UC Berkeley Campus Life/Video screen capture
To keep an eye on the quality of the water in California, a team from the University of California, Berkeley has developed robots that don’t just swim around, they tweet their findings. The Floating Sensor Network is a new approach to measuring water quality, ditching fixed location sensors for mobile units that can monitor a variety of locations.
The team, headed by Alexandre Bayen from the Center for Information Technology Research in the Interest of Society (CITRIS) released 100 of the robots into the Sacramento River on May 9. The Sacramento-San Joaquin river system contains two thirds of the state’s fresh water, the majority of Californians’ drinking and irrigation supply.

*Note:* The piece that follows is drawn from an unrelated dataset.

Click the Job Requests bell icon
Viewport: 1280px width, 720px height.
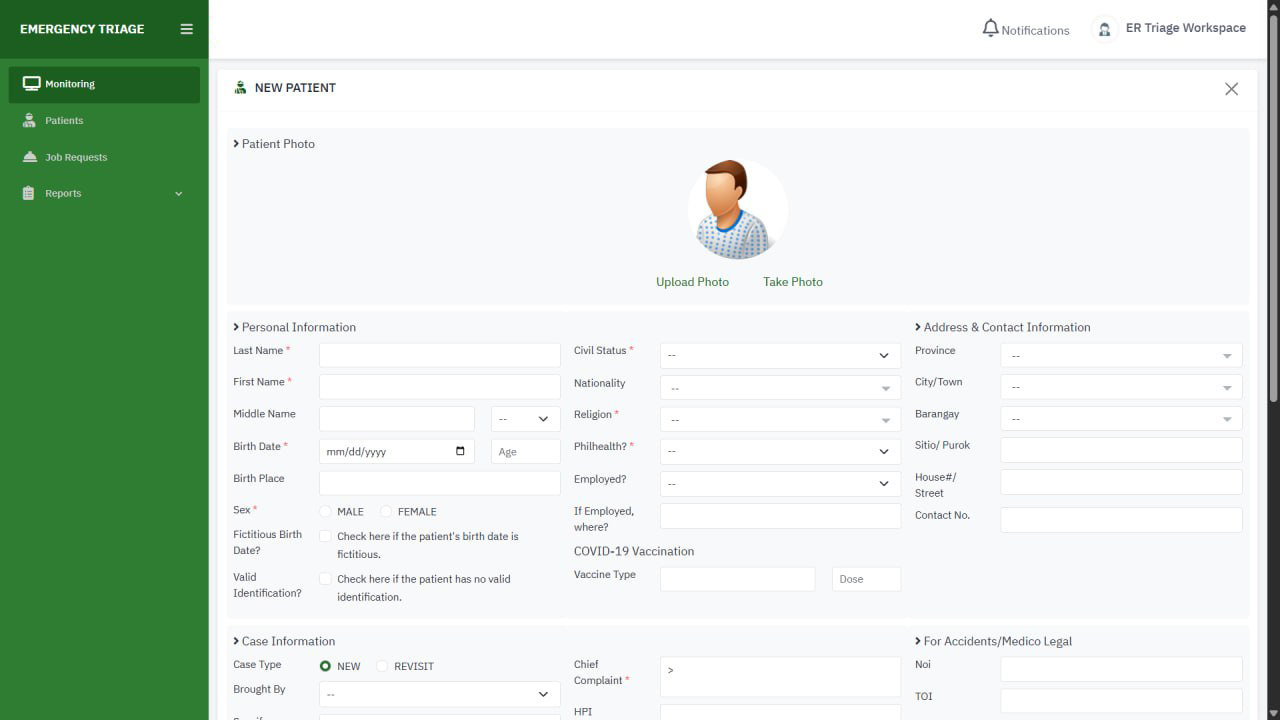coord(29,157)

Because the robots, which are equipped with GPS units, float with the water (and those with propellers can move freely), they provide a more dynamic and detailed understanding of the state of the river water. Even better, they use Twitter to report what they find, under the handle @fsnandroid61.
1336599095: Android drifter A61 retrieved, welcome back!GPS: 628512.7305855866E 4233258.411490787N
— fsn.android.61 (@fsnandroid61) May 9, 2012
For now, the newly-released robots are measuring salinity, pollution and water flow. Future versions could be modified to test for various chemicals, and be released in emergency situations such as levee failures or contaminant spills, to provide a real-time breakdown what’s going on.